Data listing:
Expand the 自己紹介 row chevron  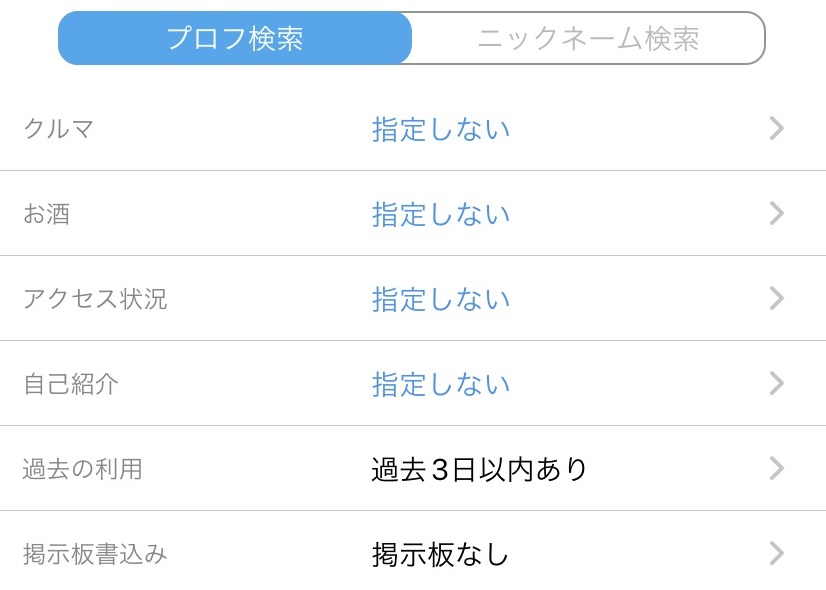[x=777, y=384]
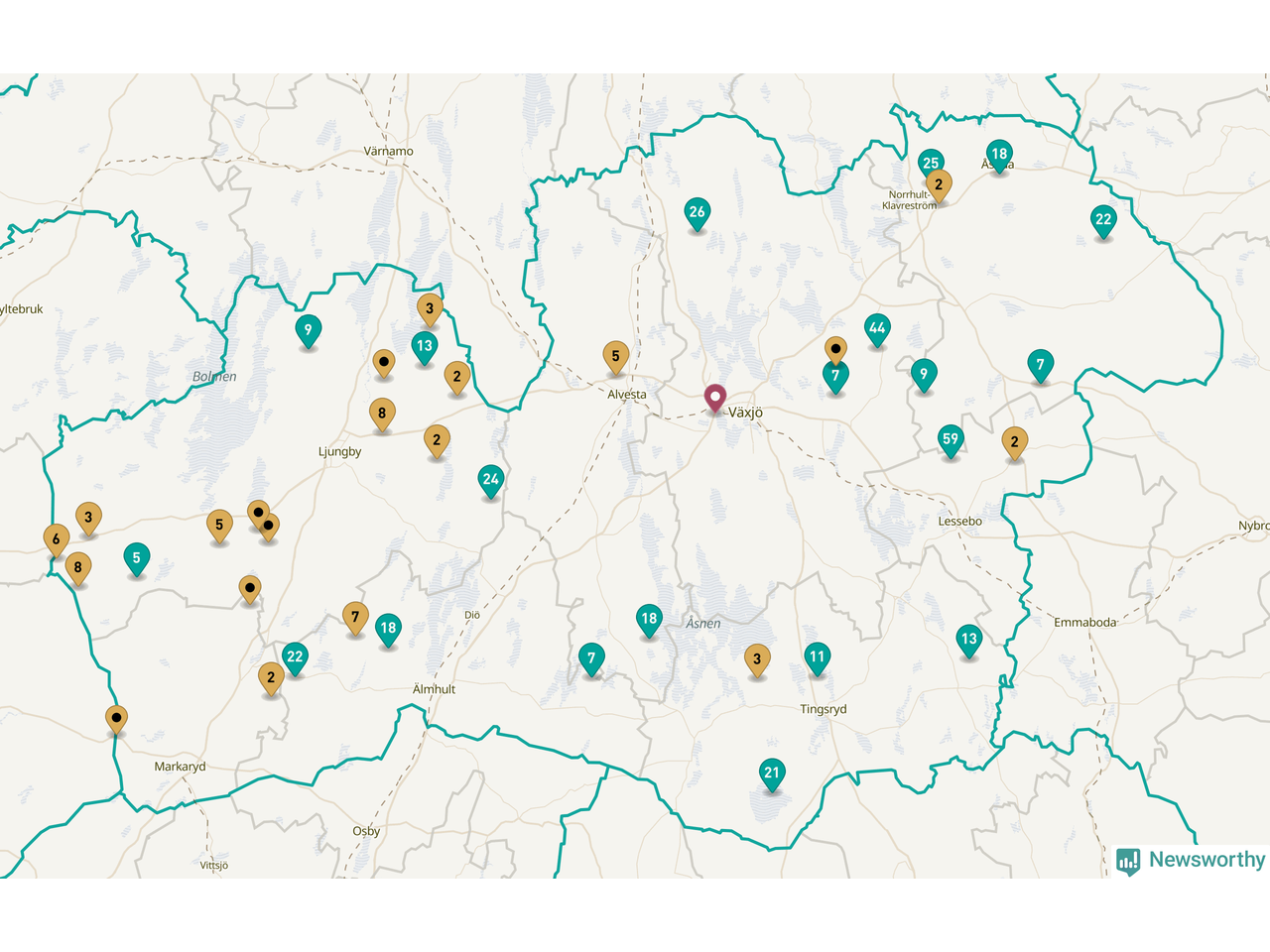The width and height of the screenshot is (1270, 952).
Task: Open the teal marker numbered 44
Action: tap(876, 328)
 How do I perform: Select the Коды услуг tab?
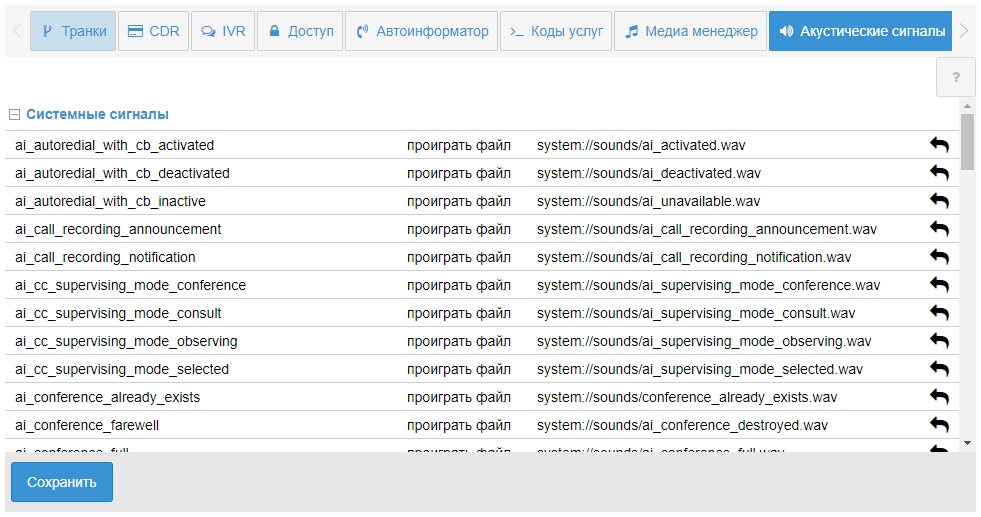pos(556,31)
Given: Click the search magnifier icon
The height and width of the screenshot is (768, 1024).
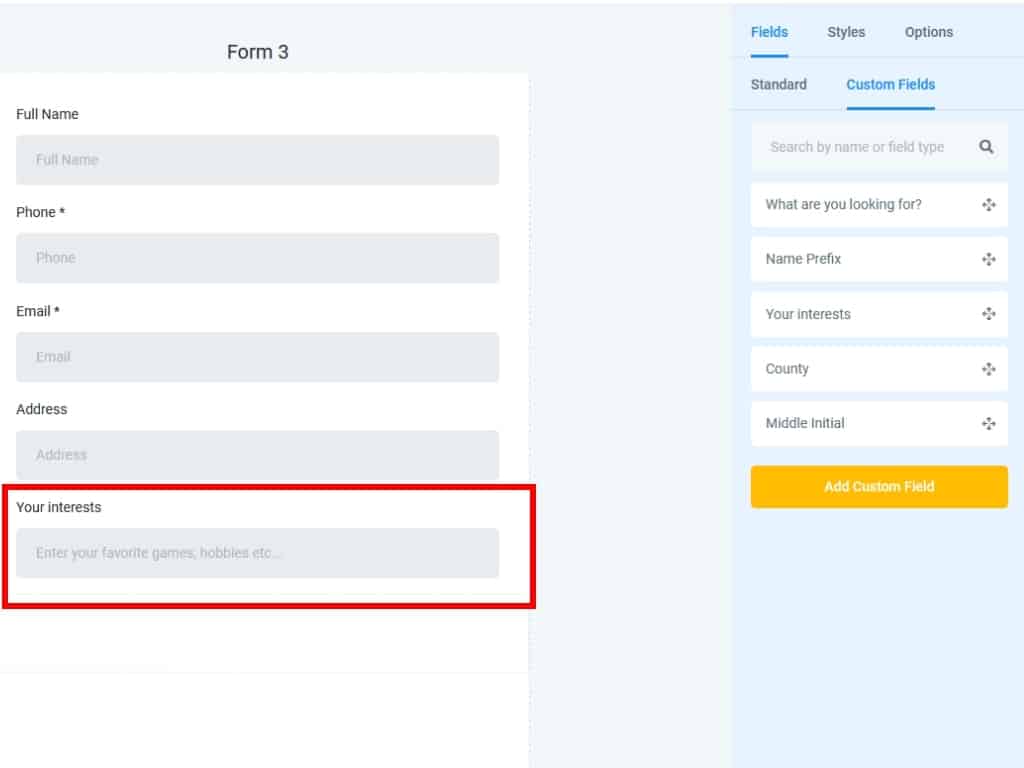Looking at the screenshot, I should [986, 147].
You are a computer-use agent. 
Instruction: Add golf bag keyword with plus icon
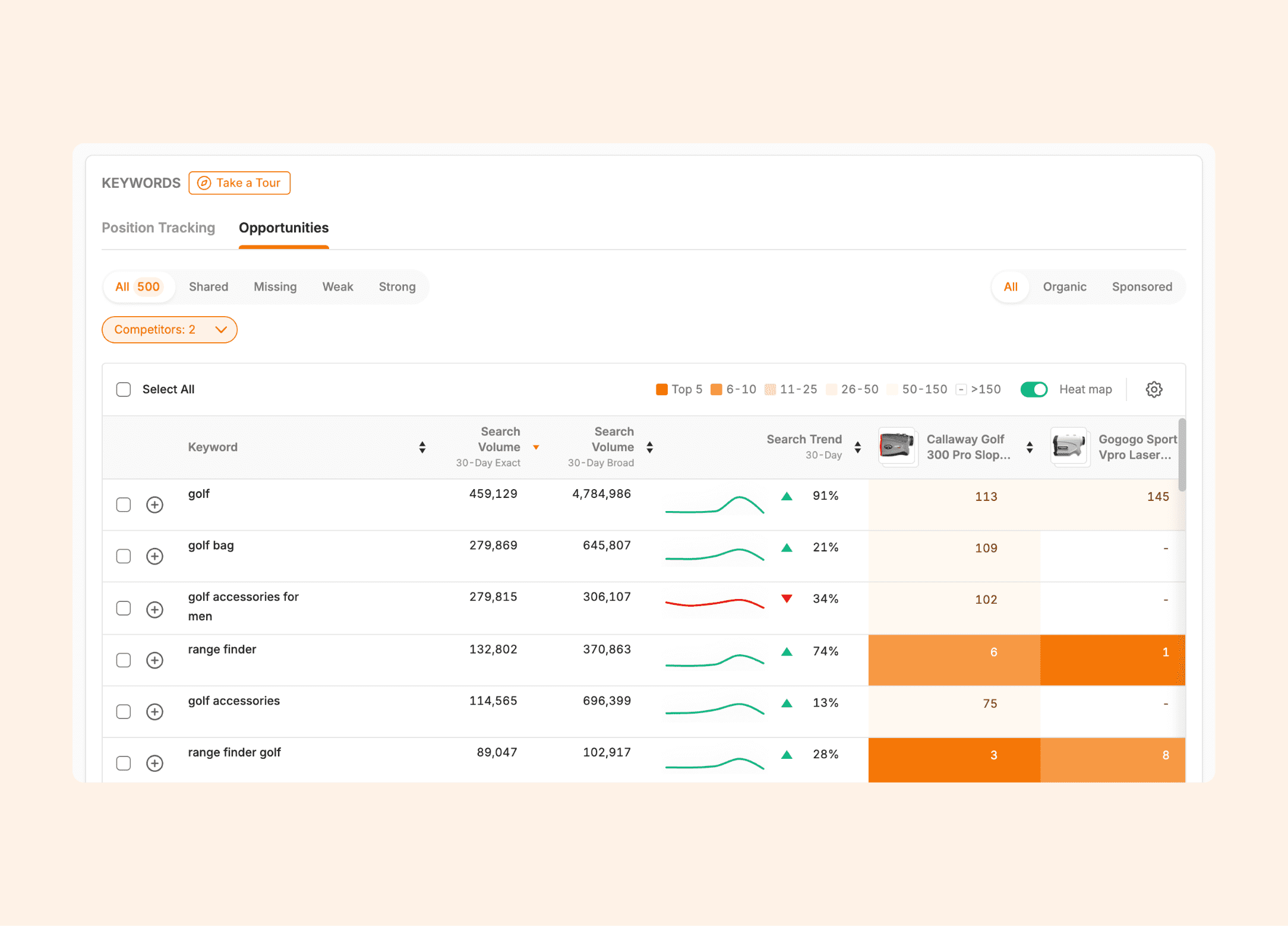154,557
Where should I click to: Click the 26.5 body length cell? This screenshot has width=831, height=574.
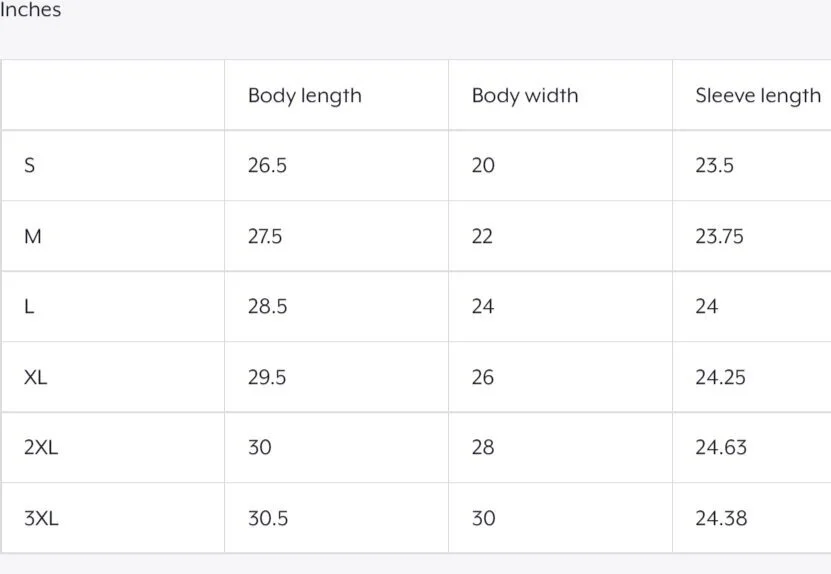point(267,166)
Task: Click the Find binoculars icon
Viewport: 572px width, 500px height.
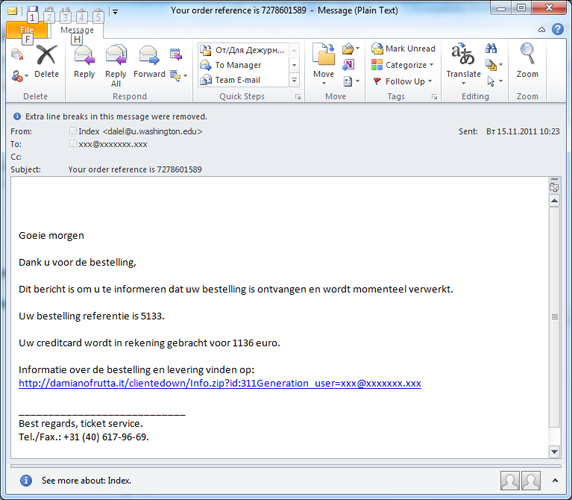Action: [x=491, y=49]
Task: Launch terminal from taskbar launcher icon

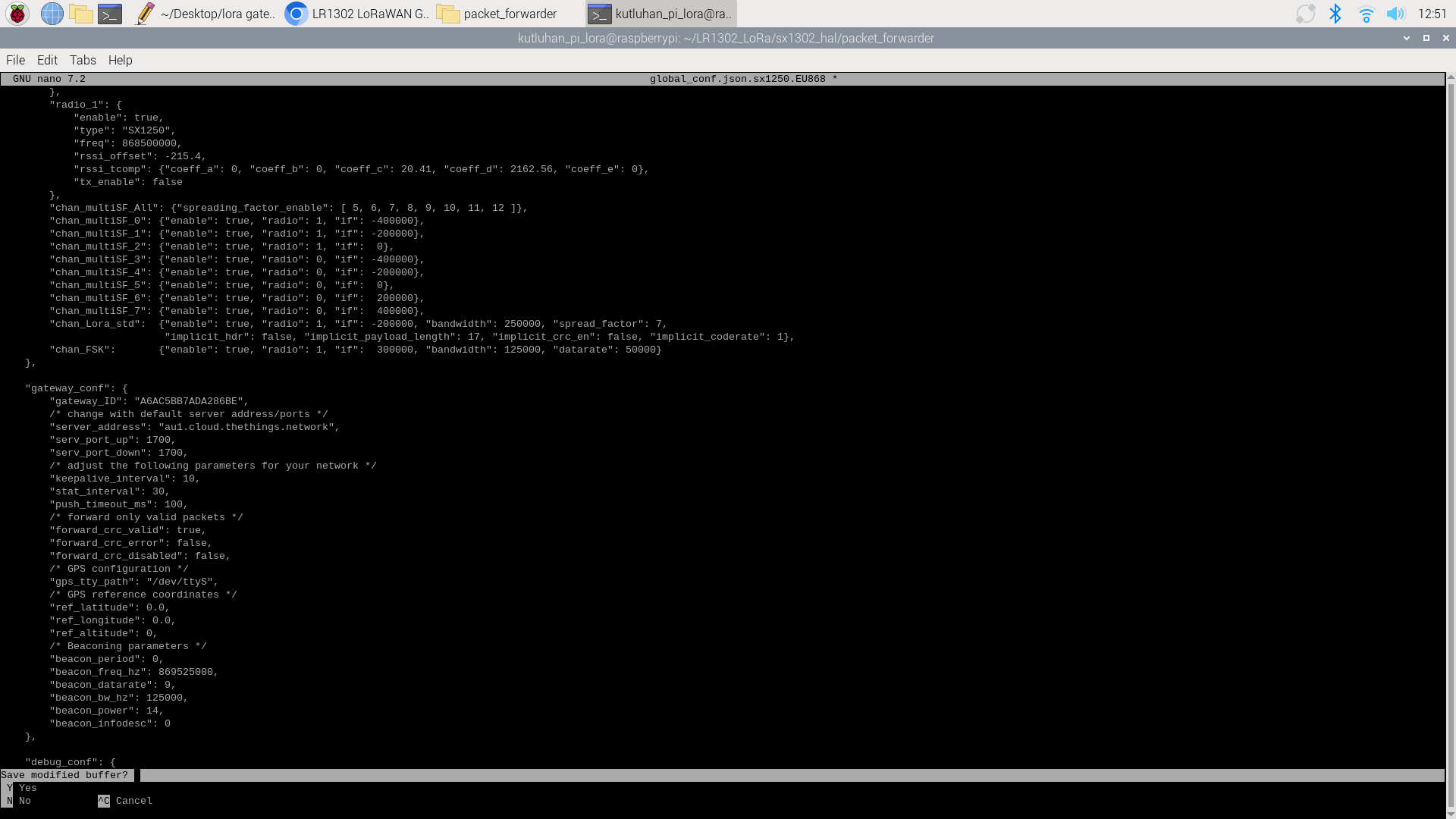Action: tap(110, 14)
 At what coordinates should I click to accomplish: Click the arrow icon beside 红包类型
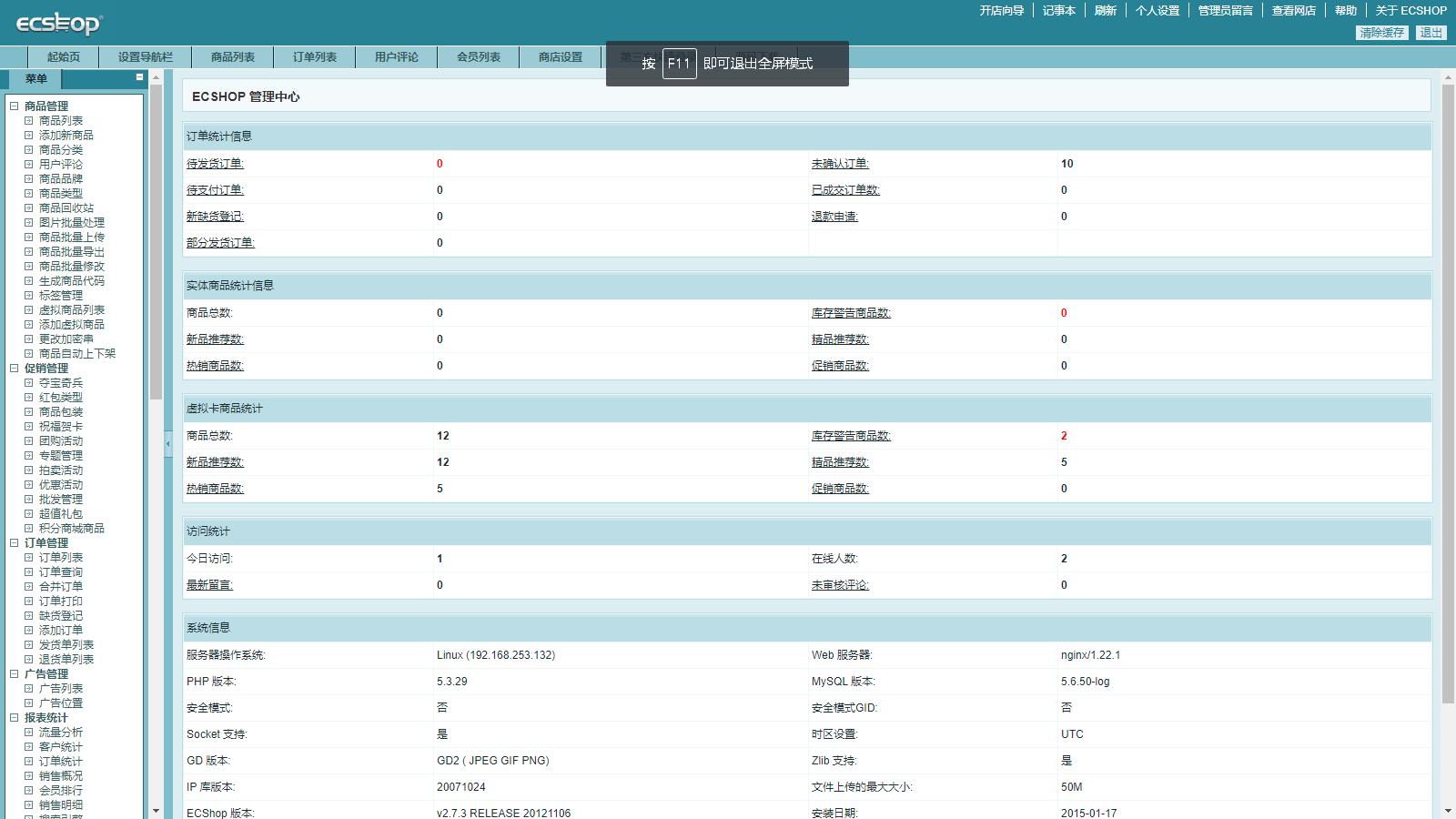pyautogui.click(x=29, y=398)
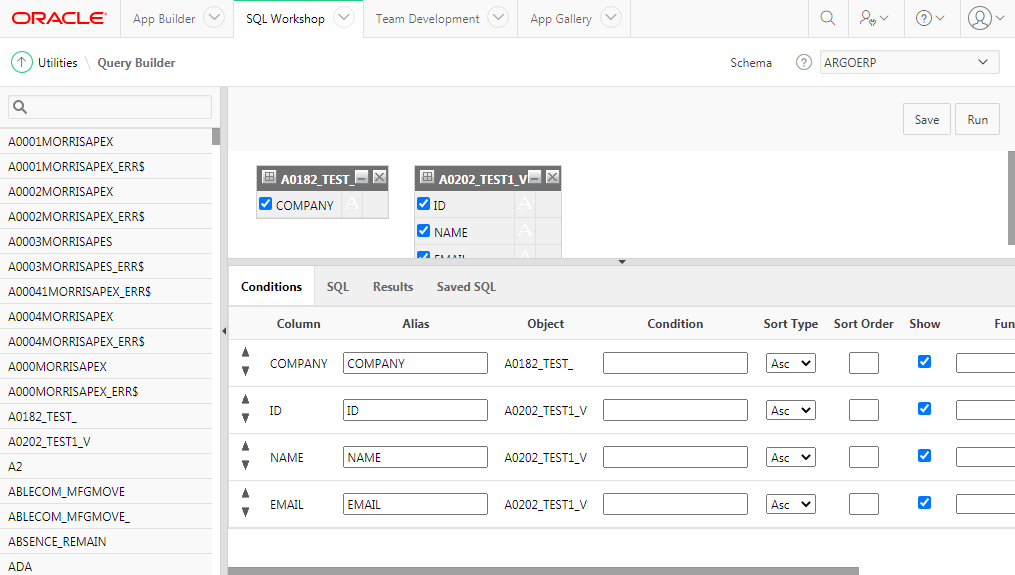1015x575 pixels.
Task: Click the Save button
Action: (x=927, y=119)
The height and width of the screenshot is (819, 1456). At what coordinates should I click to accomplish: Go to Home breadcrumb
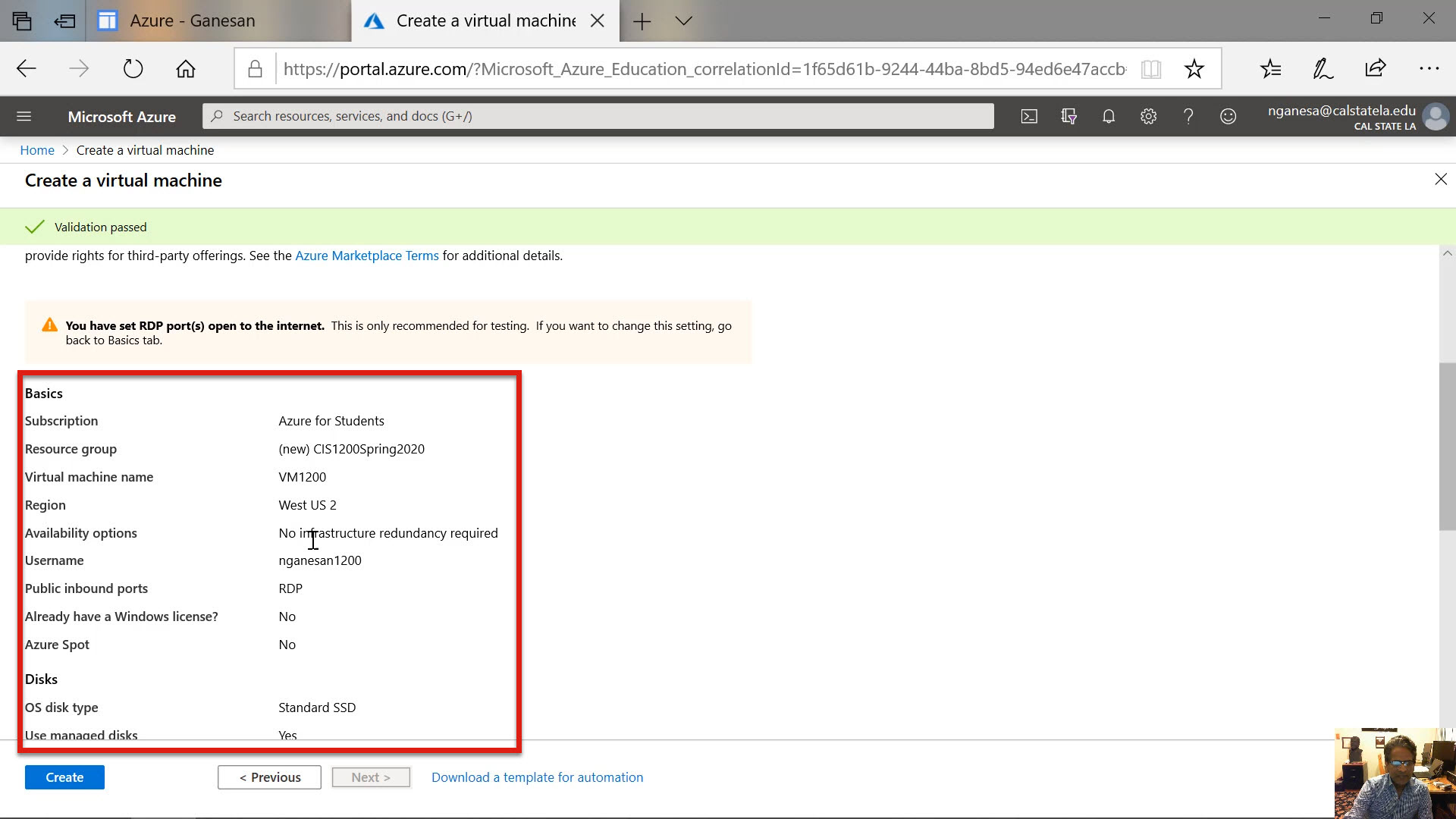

PROBLEM DESCRIPTION →
Copy the records word for word, from the line containing "Where should I" through the end of the records. Leave the pictures out of your copy.

SOLUTION FOR THIS EXERCISE →
Where should I click to: Click the 26.5 body length cell? This screenshot has width=831, height=574.
point(267,166)
Task: Click the Find binoculars icon
Viewport: 572px width, 500px height.
Action: [x=491, y=49]
Task: Launch terminal from taskbar launcher icon

Action: tap(110, 14)
 At what coordinates should I click to accomplish: Click the arrow icon beside 红包类型
pyautogui.click(x=29, y=398)
1015x575 pixels.
Task: Click the Save button
Action: (x=927, y=119)
The height and width of the screenshot is (819, 1456). At what coordinates should I click to accomplish: Go to Home breadcrumb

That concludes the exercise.